(Task prompt) Nothing but an exact copy of the listing should be given.
---*---
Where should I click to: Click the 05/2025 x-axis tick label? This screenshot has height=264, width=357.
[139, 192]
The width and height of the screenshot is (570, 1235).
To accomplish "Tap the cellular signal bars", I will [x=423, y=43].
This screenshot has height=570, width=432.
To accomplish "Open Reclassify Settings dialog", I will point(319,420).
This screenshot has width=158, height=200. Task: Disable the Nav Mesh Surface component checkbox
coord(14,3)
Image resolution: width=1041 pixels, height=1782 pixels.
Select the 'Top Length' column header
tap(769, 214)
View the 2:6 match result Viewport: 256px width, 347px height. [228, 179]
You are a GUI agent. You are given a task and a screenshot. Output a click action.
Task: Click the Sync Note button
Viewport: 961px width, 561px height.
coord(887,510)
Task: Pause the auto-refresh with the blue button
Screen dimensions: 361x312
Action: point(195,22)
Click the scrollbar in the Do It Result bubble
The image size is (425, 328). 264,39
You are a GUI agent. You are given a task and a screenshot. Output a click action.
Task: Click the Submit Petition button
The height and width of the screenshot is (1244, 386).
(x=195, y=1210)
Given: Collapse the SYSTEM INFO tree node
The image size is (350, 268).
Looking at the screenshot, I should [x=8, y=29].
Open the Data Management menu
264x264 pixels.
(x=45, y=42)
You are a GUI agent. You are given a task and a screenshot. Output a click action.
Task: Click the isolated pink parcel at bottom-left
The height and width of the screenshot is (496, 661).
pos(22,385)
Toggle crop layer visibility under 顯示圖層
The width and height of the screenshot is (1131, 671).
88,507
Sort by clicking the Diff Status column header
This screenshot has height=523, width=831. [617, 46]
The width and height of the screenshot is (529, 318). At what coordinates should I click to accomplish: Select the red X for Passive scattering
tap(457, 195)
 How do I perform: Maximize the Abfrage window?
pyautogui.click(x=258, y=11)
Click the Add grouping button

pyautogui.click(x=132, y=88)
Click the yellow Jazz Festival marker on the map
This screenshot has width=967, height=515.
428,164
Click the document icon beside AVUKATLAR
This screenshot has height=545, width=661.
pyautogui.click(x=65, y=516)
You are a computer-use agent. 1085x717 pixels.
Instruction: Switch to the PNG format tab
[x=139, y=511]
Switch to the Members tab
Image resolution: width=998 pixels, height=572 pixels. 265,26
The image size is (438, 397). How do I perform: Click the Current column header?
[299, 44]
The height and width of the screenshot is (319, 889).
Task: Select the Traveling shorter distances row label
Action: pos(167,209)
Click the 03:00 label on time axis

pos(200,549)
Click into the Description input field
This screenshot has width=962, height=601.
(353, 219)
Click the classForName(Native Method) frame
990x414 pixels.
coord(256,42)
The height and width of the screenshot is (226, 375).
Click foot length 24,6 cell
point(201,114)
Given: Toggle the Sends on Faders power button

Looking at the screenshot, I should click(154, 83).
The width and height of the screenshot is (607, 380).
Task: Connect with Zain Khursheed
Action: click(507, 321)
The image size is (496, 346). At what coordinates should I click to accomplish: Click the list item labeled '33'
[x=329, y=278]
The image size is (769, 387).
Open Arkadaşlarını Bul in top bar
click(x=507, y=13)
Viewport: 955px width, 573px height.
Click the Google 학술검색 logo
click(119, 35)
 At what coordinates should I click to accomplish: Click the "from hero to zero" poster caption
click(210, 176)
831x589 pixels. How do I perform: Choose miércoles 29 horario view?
---*---
(Output for this exercise)
Where should I click to: Click the 05/2025 x-axis tick label? This screenshot has height=264, width=357.
[139, 192]
The width and height of the screenshot is (570, 1235).
To accomplish "Tap the cellular signal bars", I will [x=423, y=43].
This screenshot has height=570, width=432.
To accomplish "Open Reclassify Settings dialog", I will point(319,420).
This screenshot has width=158, height=200. Task: Disable the Nav Mesh Surface component checkbox
coord(14,3)
Image resolution: width=1041 pixels, height=1782 pixels.
Select the 'Top Length' column header
tap(769, 214)
View the 2:6 match result Viewport: 256px width, 347px height. [228, 179]
You are a GUI agent. You are given a task and a screenshot. Output a click action.
Task: Click the Sync Note button
Viewport: 961px width, 561px height.
coord(887,510)
Task: Pause the auto-refresh with the blue button
Screen dimensions: 361x312
Action: point(195,22)
Click the scrollbar in the Do It Result bubble
The image size is (425, 328). 264,39
You are a GUI agent. You are given a task and a screenshot. Output a click action.
Task: Click the Submit Petition button
The height and width of the screenshot is (1244, 386).
(x=195, y=1210)
Given: Collapse the SYSTEM INFO tree node
The image size is (350, 268).
Looking at the screenshot, I should [x=8, y=29].
Open the Data Management menu
264x264 pixels.
(x=45, y=42)
You are a GUI agent. You are given a task and a screenshot. Output a click action.
Task: Click the isolated pink parcel at bottom-left
The height and width of the screenshot is (496, 661).
pos(22,385)
Toggle crop layer visibility under 顯示圖層
The width and height of the screenshot is (1131, 671).
88,507
Sort by clicking the Diff Status column header
This screenshot has height=523, width=831. [617, 46]
The width and height of the screenshot is (529, 318). At what coordinates should I click to accomplish: Select the red X for Passive scattering
tap(457, 195)
 How do I perform: Maximize the Abfrage window?
pyautogui.click(x=258, y=11)
Click the Add grouping button

pyautogui.click(x=132, y=88)
Click the yellow Jazz Festival marker on the map
This screenshot has width=967, height=515.
428,164
Click the document icon beside AVUKATLAR
This screenshot has height=545, width=661.
pyautogui.click(x=65, y=516)
You are a computer-use agent. 1085x717 pixels.
Instruction: Switch to the PNG format tab
[x=139, y=511]
Switch to the Members tab
Image resolution: width=998 pixels, height=572 pixels. 265,26
The image size is (438, 397). How do I perform: Click the Current column header?
[299, 44]
The height and width of the screenshot is (319, 889).
Task: Select the Traveling shorter distances row label
Action: pos(167,209)
Click the 03:00 label on time axis

pos(200,549)
Click into the Description input field
This screenshot has width=962, height=601.
(353, 219)
Click the classForName(Native Method) frame
990x414 pixels.
coord(256,42)
The height and width of the screenshot is (226, 375).
Click foot length 24,6 cell
point(201,114)
Given: Toggle the Sends on Faders power button

Looking at the screenshot, I should click(154, 83).
The width and height of the screenshot is (607, 380).
Task: Connect with Zain Khursheed
Action: click(507, 321)
The image size is (496, 346). At what coordinates should I click to accomplish: Click the list item labeled '33'
[x=329, y=278]
The image size is (769, 387).
Open Arkadaşlarını Bul in top bar
click(x=507, y=13)
Viewport: 955px width, 573px height.
Click the Google 학술검색 logo
click(119, 35)
 At what coordinates should I click to accomplish: Click the "from hero to zero" poster caption
click(210, 176)
831x589 pixels. How do I perform: Choose miércoles 29 horario view?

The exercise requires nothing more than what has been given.